CHUCK JAFFE: It’s earnings season for business-development companies and John Cole Scott of Closed-End Fund Advisors is here to talk about it, this is The NAVigator. Welcome to The NAVigator, where we talk about all-weather active investing and plotting a course to financial success with the help of closed-end funds. The NAVigator is brought to you by the Active Investment Company Alliance, a unique industry organization that represents all facets of the closed-end fund industry. From users and investors to fund sponsors and creators, if you’re looking for excellence beyond indexing, The NAVigator will point you in the right direction. Joining me again today, John Cole Scott, chief investment officer at Closed-End Fund Advisors in Richmond, Virginia, which is online at CEFAdvisors.com. We’re about to dig into BDCs using some of the firm’s research, which you can do yourself by going to CEFData.com. And John is also chairman of the Active Investment Company Alliance, which you can learn about at AICAlliance.org. John Cole Scott, welcome back to The NAVigator.
JOHN COLE SCOTT: I always enjoy being here, Chuck.
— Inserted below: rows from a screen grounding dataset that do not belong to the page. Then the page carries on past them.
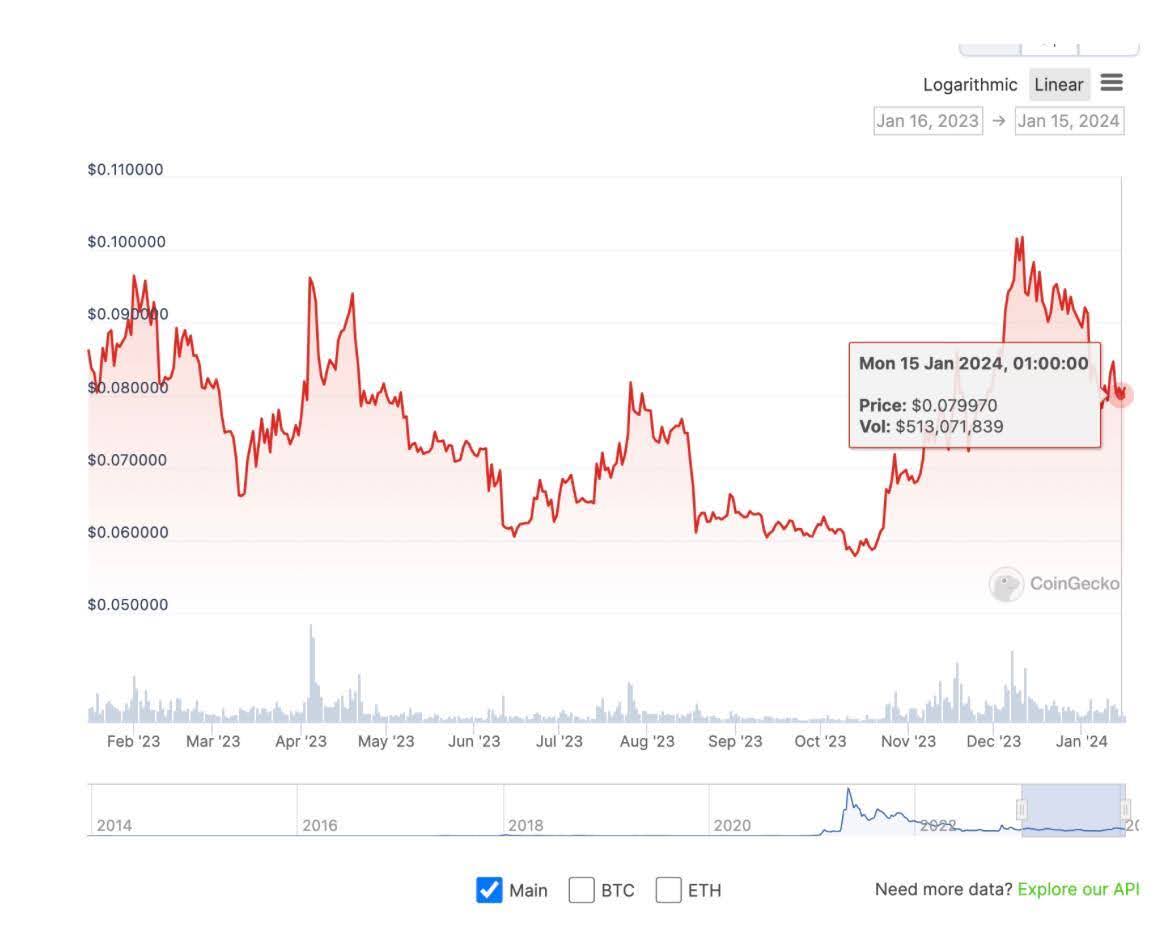Uncheck the Main price checkbox
The image size is (1170, 932).
point(489,889)
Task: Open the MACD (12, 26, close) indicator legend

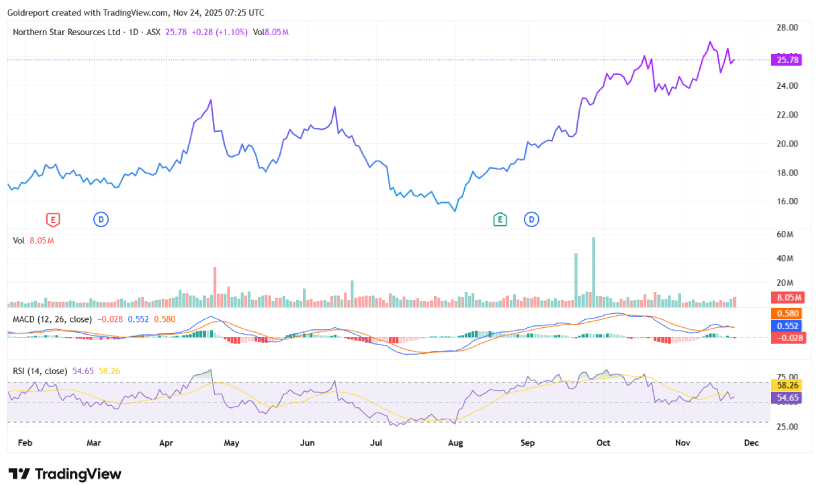Action: point(51,318)
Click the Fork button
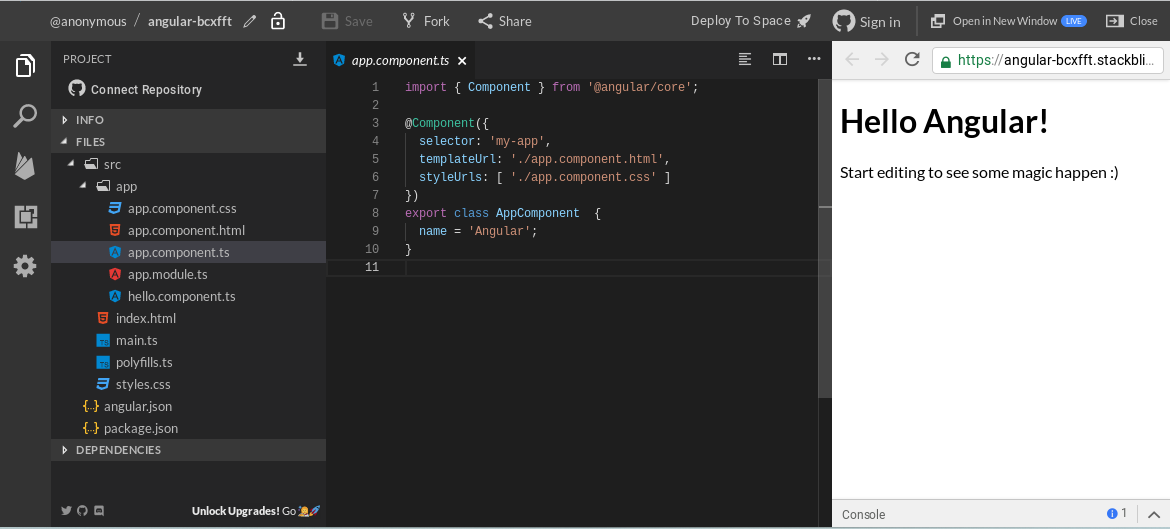Image resolution: width=1170 pixels, height=529 pixels. pos(426,21)
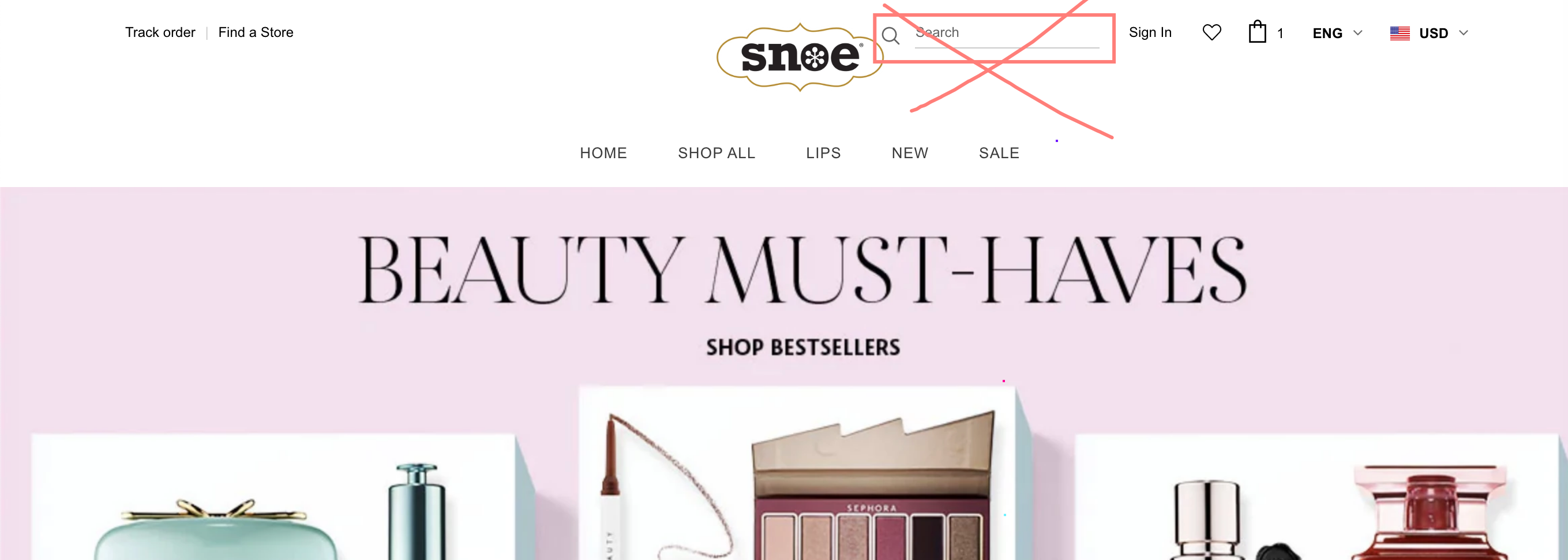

CHUCK JAFFE: John, we are at an interesting crossroads for business-development companies, because discounts are big but earnings season is going to be telling. Now at Closed-End Fund Advisors you’re helping people build portfolios that are heavy on BDCs, interval funds, closed-end funds. So I’m curious, as you’re looking at this earnings seasons, with BDCs coming in already at big discounts, etcetera, are you looking at this as the buying opportunity is ahead of the earnings releases, or is the buying opportunity what comes afterwards if they wind up being even further discounted?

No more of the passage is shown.